- Born: 1962 (age 63–64)
- Education: University of Oxford (BA) Birkbeck College (PhD)
- Occupation: Professor of philosophy

= Piers Benn =

British philosopher (born 1962)

Piers Benn (born 1962) is a British philosopher. His research interests include medical ethics, philosophy of religion, and the philosophy of psychiatry.

==Life and career==
Benn grew up in Blackheath, southeast London, with parents June, a romantic novelist, and David Wedgwood Benn, a BBC producer and Russian specialist. David was a brother of Labour politician Tony Benn. Piers was educated at Eltham College in Mottingham until 1980 and gained his Bachelor of Arts degree (First Class) in Philosophy & Modern Languages from the University of Oxford (Magdalen College, 1984). He received his PhD in philosophy ("Human Death: its Nature and Significance") from Birkbeck College, University of London, in 1992. He has taught at the University of St. Andrews, University of Leeds, Imperial College London, and King's College London. As of 2015, he is a visiting lecturer at Heythrop College in London and an adjunct professor at the London Centre of Fordham University New York. He has also written articles in various journals and appeared on British media.

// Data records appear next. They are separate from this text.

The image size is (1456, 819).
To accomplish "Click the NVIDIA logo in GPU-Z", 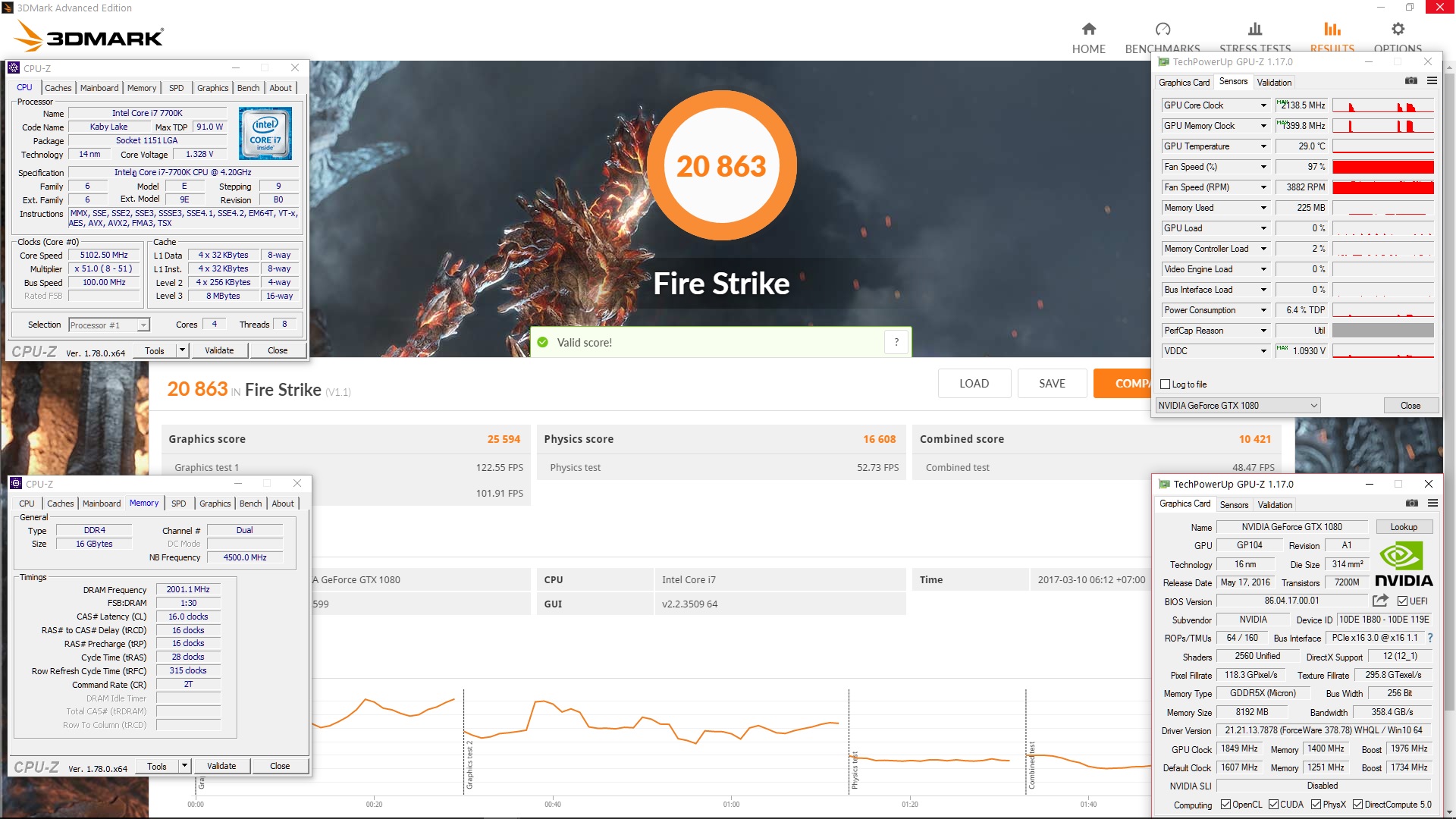I will coord(1404,565).
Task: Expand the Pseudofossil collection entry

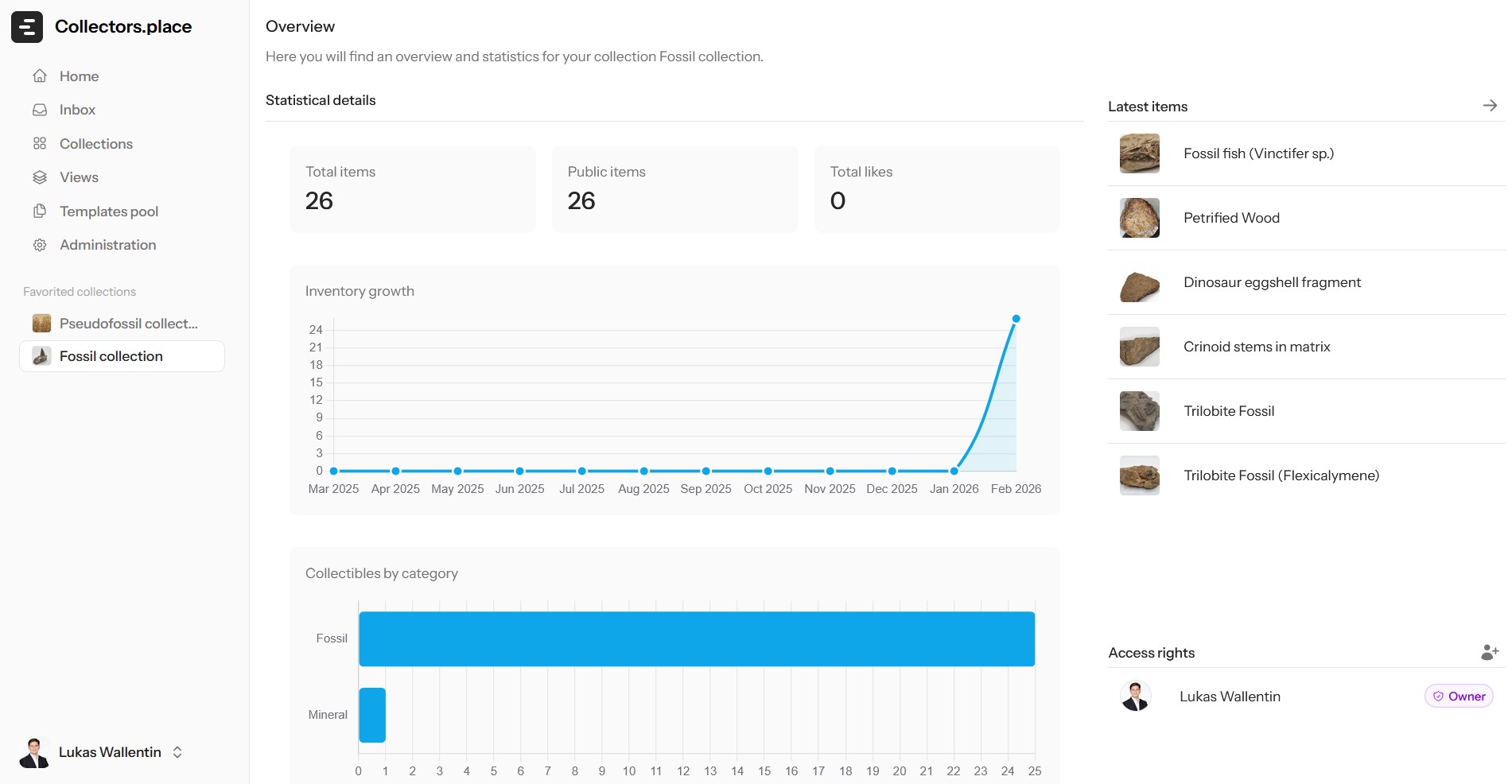Action: (x=121, y=324)
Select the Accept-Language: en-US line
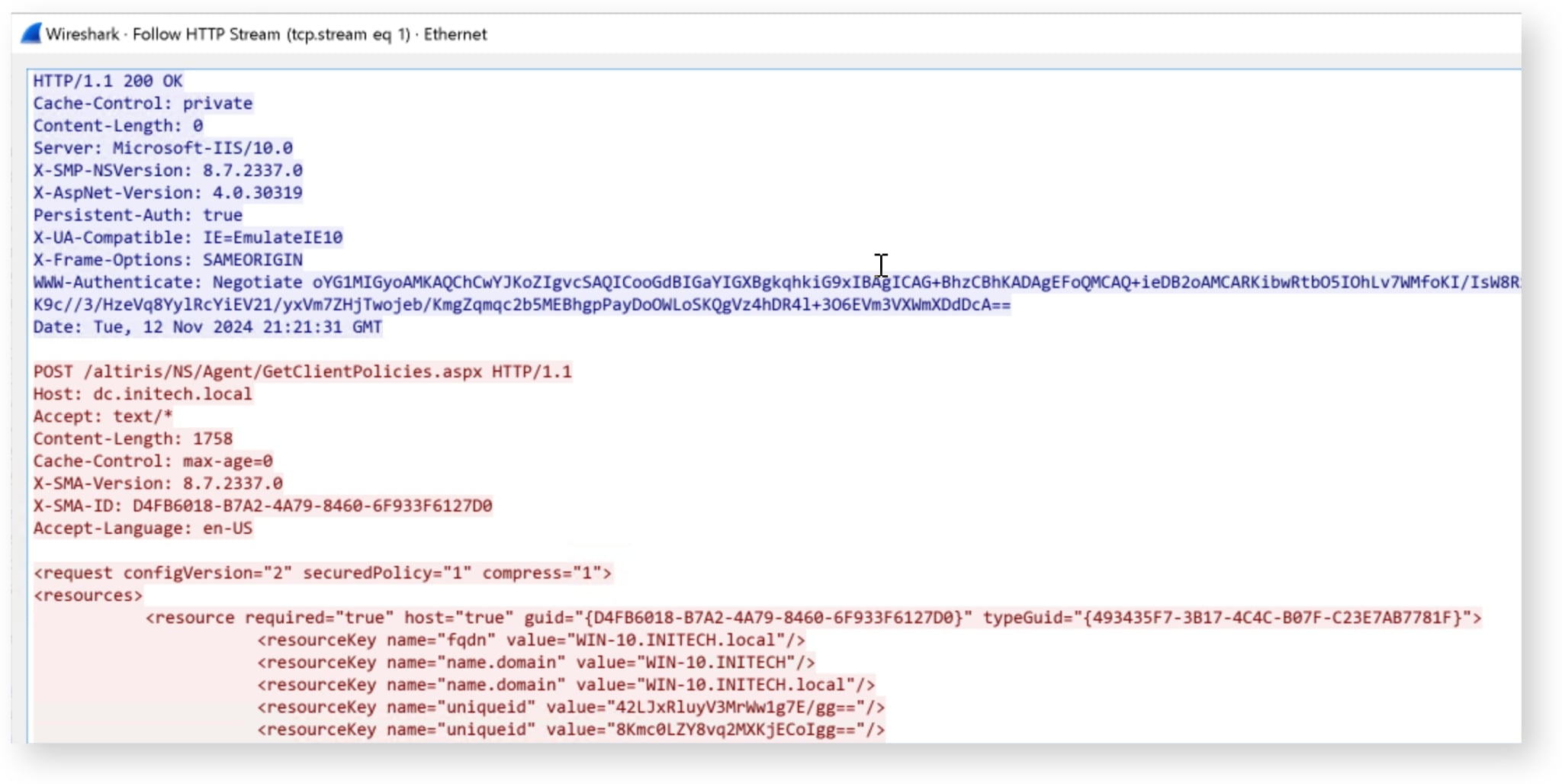 pos(143,528)
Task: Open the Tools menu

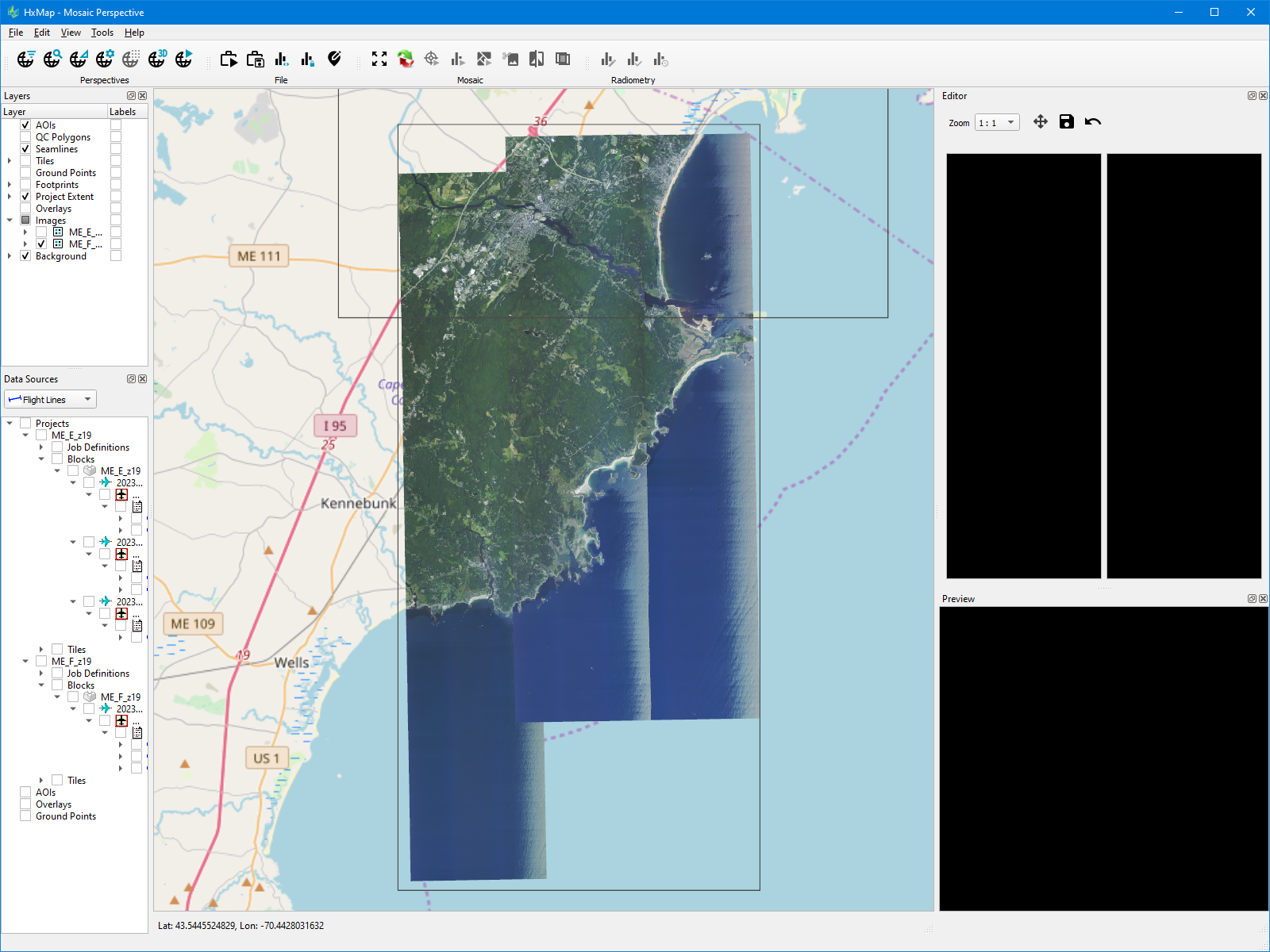Action: tap(102, 33)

His 1997 book, Ethics, re-issued by Routledge in 2000, is a textbook for undergraduate courses. The book is both an introduction into the subject and a substantive argument in favour of the neo-Aristotelian view of the objectivity of moral claims.

His 2011 book, Commitment is one of the books in Acumen Press' Art of Living series.

==Views==
Benn was among the 43 signatories of a 2002 letter sent to Tony Blair, expressing alarm at the teaching of creationism in British state-funded schools.

Commenting in New Humanist in 2002, Benn suggested that people who fear the rise of Islamophobia foster an environment "not intellectually or morally healthy", to the point that what he calls "Islamophobia-phobia" can undermine "critical scrutiny of Islam as somehow impolite, or ignorant of the religion's true nature", encouraging "sentimental pretence that all claims to religious truth are somehow 'equal', or that critical scrutiny of Islam (or any belief system) is ignorant, prejudiced, or 'phobic'".

==Bibliography==
- Ethics, Fundamentals of Philosophy series, McGill-Queen's University Press / UCL Press, 1997 ISBN 0-7735-1700-6 (hardcover), ISBN 0-7735-1701-4 (paperback, 1998), Routledge, 1997 ISBN 1-85728-453-4 (paperback), ISBN 1-85728-679-0 (hardcover), ISBN 0-203-04628-5 (e-book)
- "How Should We Treat the Dead?", in Thinking about Death, British Humanist Association (2002)
- Commitment, (Art of Living series), Acumen Press 2011.